Objective To compare whole-body MRI (WB-MRI) with clinical examination in the assessment of disease activity in juvenile dermatomyositis (JDM).

Methods WB-MR images were obtained from 41 JDM patients and 41 controls using a 1.5 T MRI scanner and short τ inversion recovery sequences. 18 patients had follow-up WB-MRI. Muscle, subcutaneous tissue and myofascial signal abnormalities were scored in 36 muscular groups and on proximal and distal extremities. WB-MRI and clinical assessments were performed concurrently and results compared. Validation procedures included analysis of feasibility, reliability, construct validity, discriminative ability and responsiveness.

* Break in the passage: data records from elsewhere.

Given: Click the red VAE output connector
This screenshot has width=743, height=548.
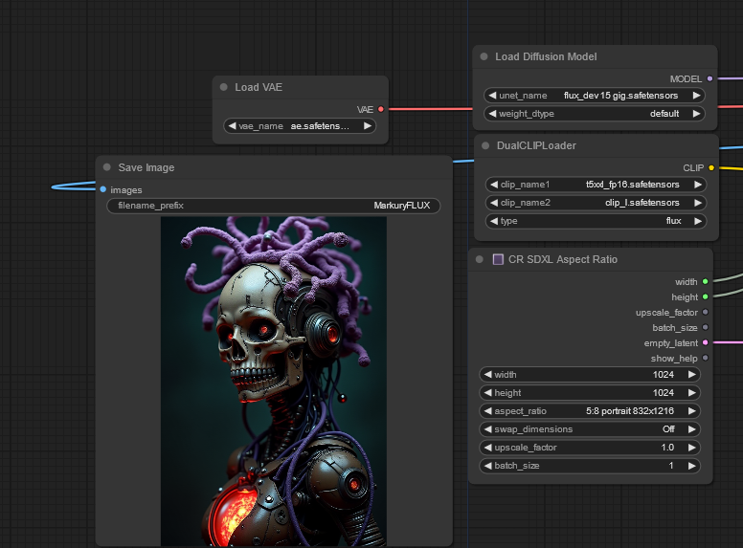Looking at the screenshot, I should (x=381, y=110).
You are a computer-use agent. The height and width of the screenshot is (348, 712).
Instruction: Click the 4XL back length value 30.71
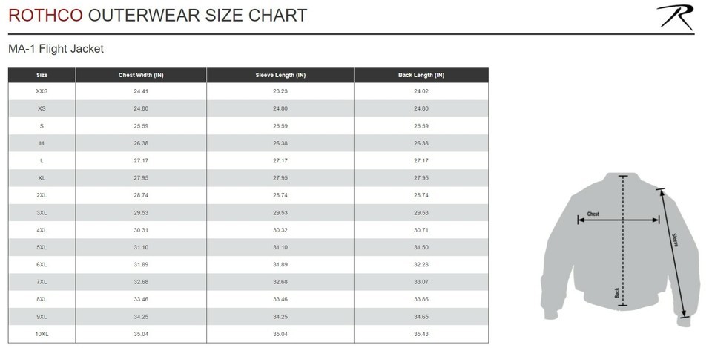coord(421,230)
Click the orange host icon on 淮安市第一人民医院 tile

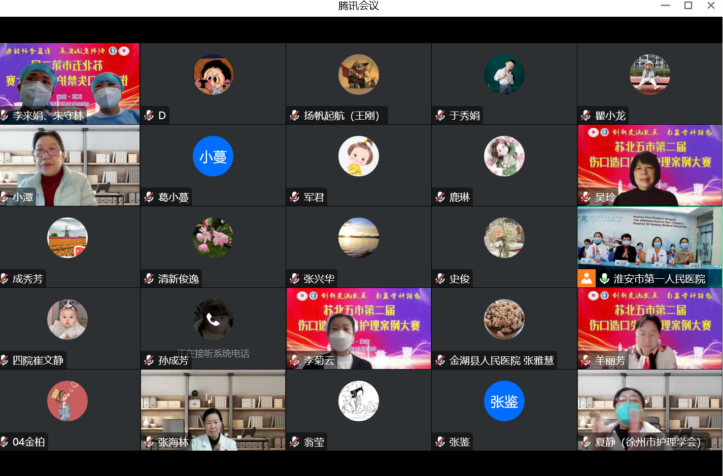pyautogui.click(x=587, y=278)
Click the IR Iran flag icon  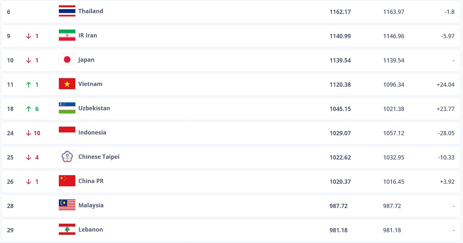(67, 35)

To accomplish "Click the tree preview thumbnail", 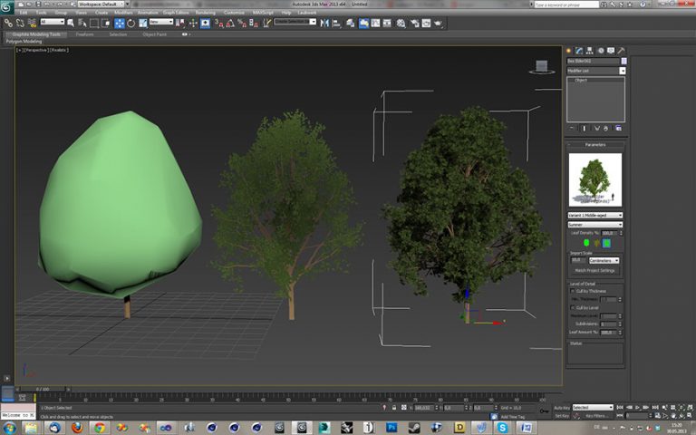I will pyautogui.click(x=595, y=179).
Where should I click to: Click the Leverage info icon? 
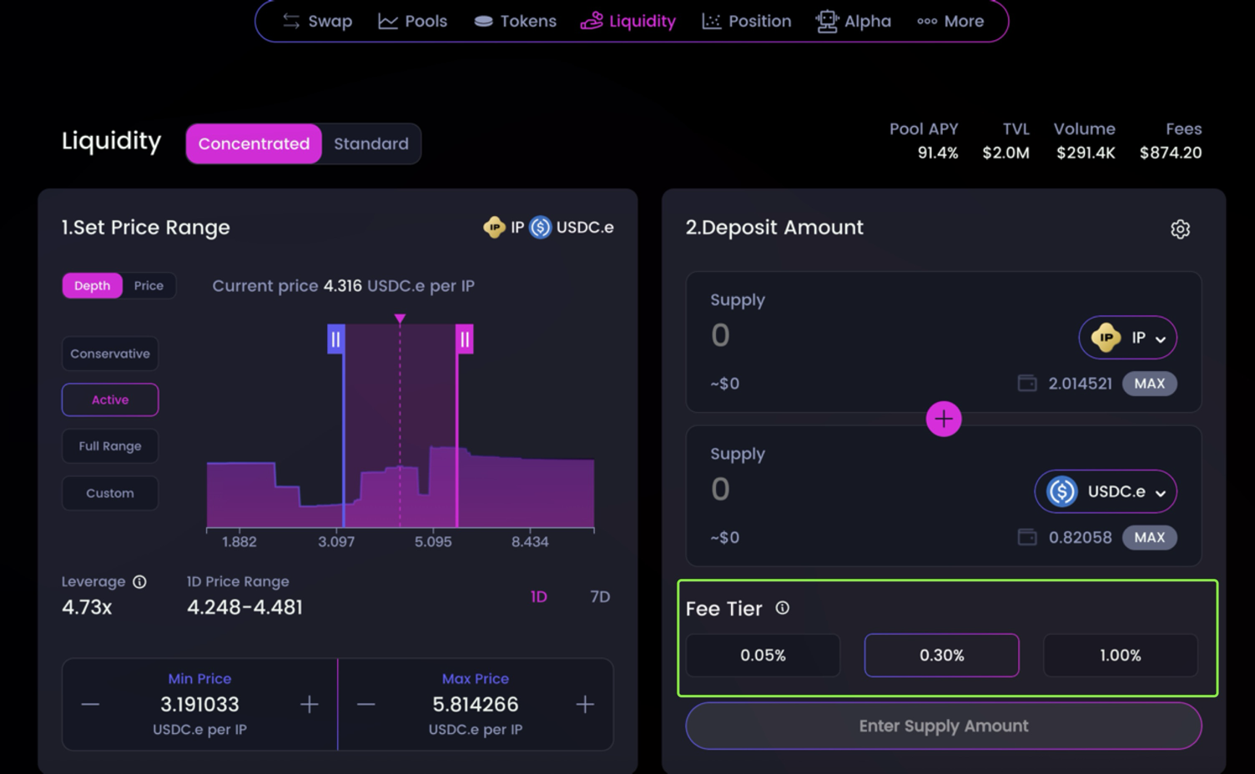pyautogui.click(x=139, y=582)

Results WB-MRI revealed distal legs (26/41 patients) and forearm (19/41 patients) muscle inflammation undetected during clinical examination and allowed an accurate assessment of subcutaneous (23/41 patients) and myofascial involvement (13/41 patients). 27 patients showed a patchy distribution of muscle inflammation while in seven the abnormal hyperintense areas tended to be homogeneously distributed. The inter-reader agreement for muscular, subcutaneous and myofascial WB-MRI scores was excellent. Correlations between WB-MRI muscle score and disease activity measures were excellent (Manual Muscle Test: rs=−0.84, Childhood Myositis Assessment Scale: rs=−0.81). WB-MRI score was higher in JDM active patients when compared with the control group (p_B<0.0001) and the inactive patients (p_B=0.004), and showed an excellent responsiveness (standardised response mean=1.65). Follow-up WB-MRI showed resolution of inflammation in nine patients whereas clinical criteria for remission were satisfied in five.

Conclusions WB-MRI provides additional information to clinical evaluation and represents a promising tool to estimate total inflammatory burden, tailor treatment and monitor its efficacy.